Василий перевел взгляд на Семена. Что ответит он? Тот очей не опустил, думал недолго:

— О чем сказывать? Я — как и вы, братья. Чать, одной матери дети, но не таю, был наш грех, Василий, перед тобой и когда за уделы таили зло, и когда Сигизмунд пытался нас поссорить. Каемся, и ты нас, брате Василий, прости. А на дружину мою расчет имей полный.

Василий широко улыбнулся, облегченно вздохнув, сказал:

— Иного ответа не ждал от вас, братья, ибо одно общее дело у нас — Русь крепить. А обиду я на вас не таю, с кем грех не случается. Ну а поелику мы с вами об одном урядились, то давайте и о другом уговор держать. На Смоленск с московскими полками пойдет твоя, брат Юрий, дружина и твоя, Семен. А тебе, Дмитрий, стоять с полками в Серпухове для острастки крымцев. Ино они воспользуются нашей оплошностью и кинутся грабить наши земли.

Василий постучал ногтем по креслу, снова проговорил:

— Ко всему, на Литву с нами пойдет тумен казанских татар. К хану Мухаммед-Эмину послал я Михаилу Плещеева. К нонешнему походу наш огневой наряд пополнился изрядно. Урок прошлого учли мы.

Василий поднялся.

— Был тут у нас посол императора Максимилиана, Сницен-Пармер, соловьем заливался. Сулил Сигизмунда вместе бить, да я к нему веры не имею, хоть и грамотку императорскую принял, а Максимилиану свою дал. Признает император за государством Российским Смоленск с Киевом, а мы ответно за ним Венгрию.

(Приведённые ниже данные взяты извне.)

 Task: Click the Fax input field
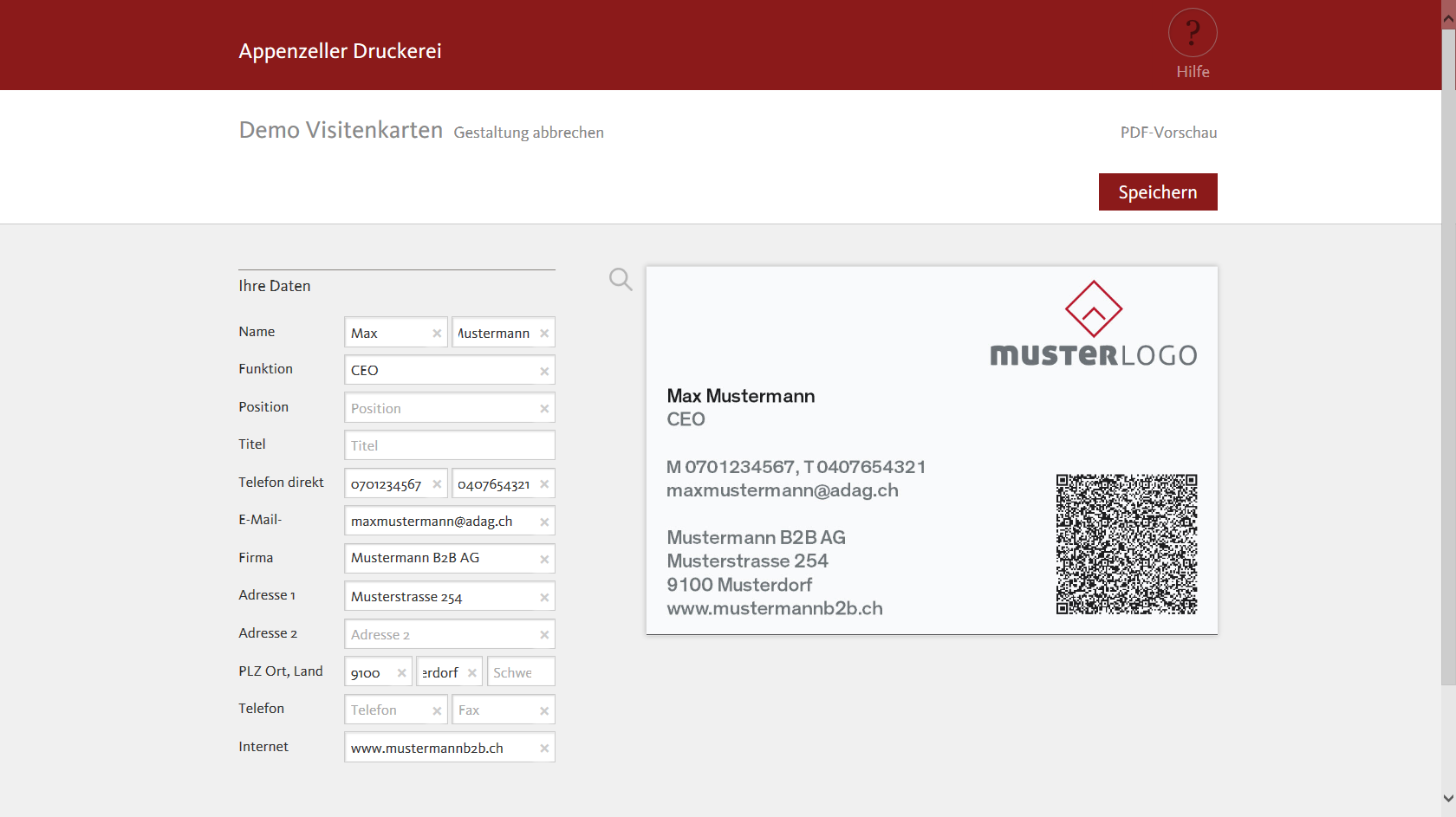[x=494, y=710]
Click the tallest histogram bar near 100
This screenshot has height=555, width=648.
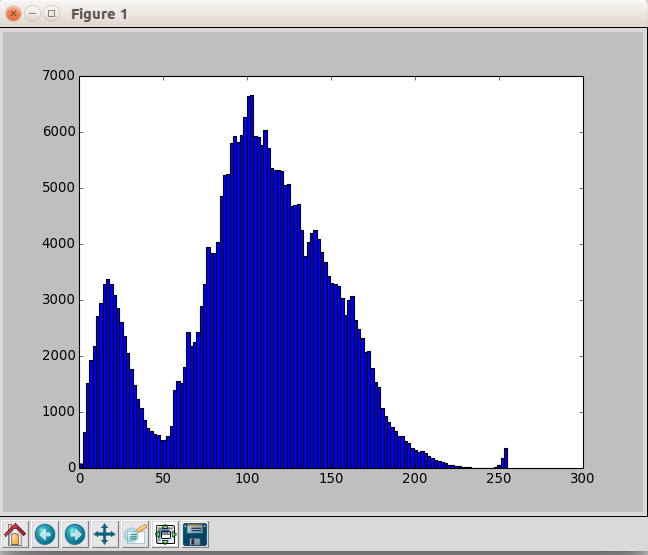[250, 282]
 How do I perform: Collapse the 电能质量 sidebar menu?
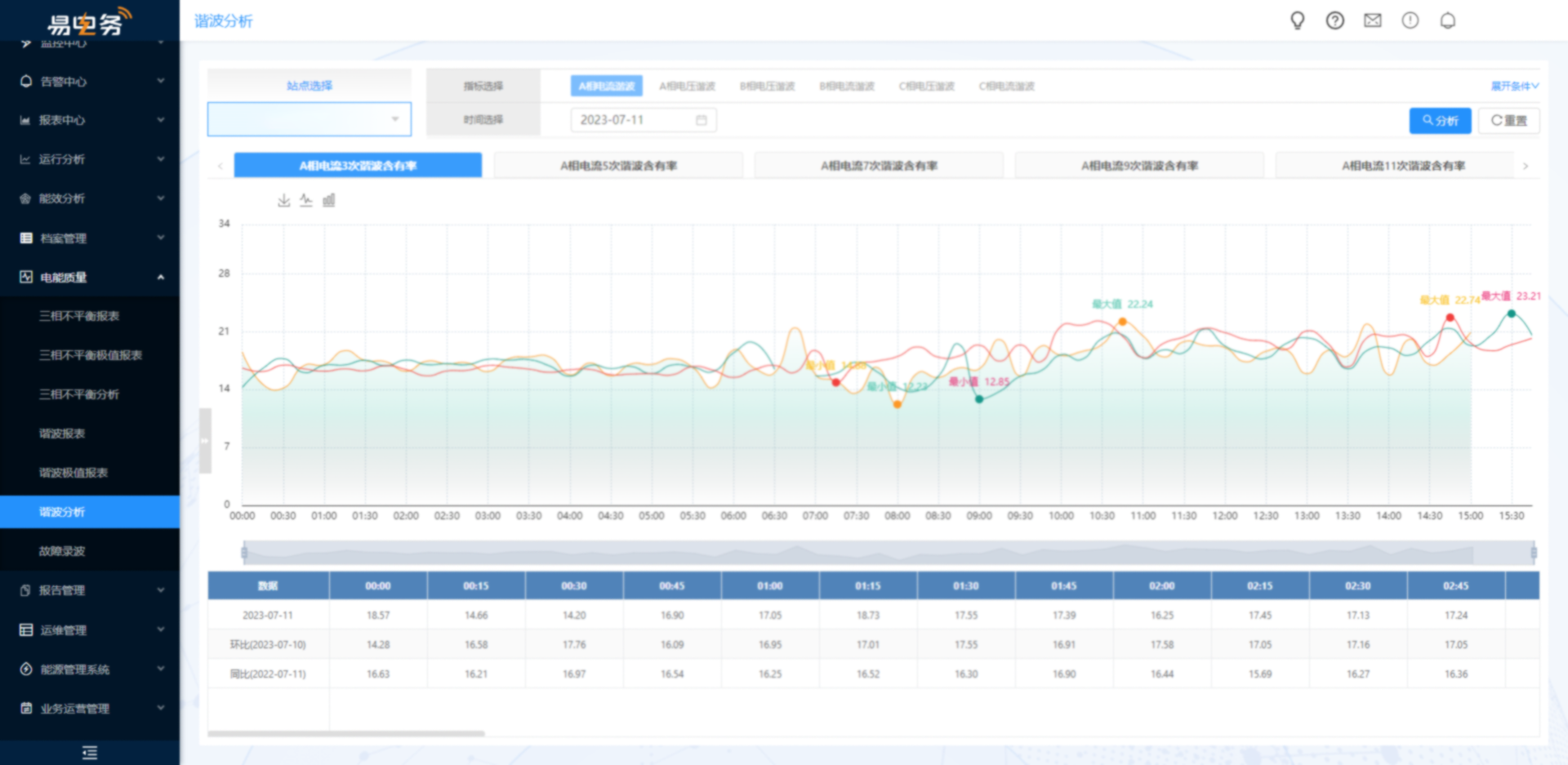90,277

Василий положил руку на плечо брату Юрию:

— И еще о чем хочу сказать. Брат наш меньшой, Андрейка, в лета входит, доколь подле меня ему вертеться, да и в обиде будет. Надумал я ему в удел Старицу с селами отдать. Пусть там на княжении умнеет.

— Ты, брате, Ондрею за отца, как порешил, так тому и быть, — высказался за всех Юрий.

Василий развел руками:

— А теперь отправимся, братья, в трапезную, за снедью прокоротаем вечер, помянем родителей наших. Чать, отцовское заканчивать предстоит. Он на Смоленск замахнулся, да смерть не дала ему руку опустить…

По узкому коридору шли гуськом. Холоп зажигал в подставцах восковые свечи. В печи, у самой трапезной, весело горели дрова. На противоположной стене плясали огненные блики. Василий поманил челядинца, топтавшегося у двери:

— Зови великую княгиню и княжну Елену тоже.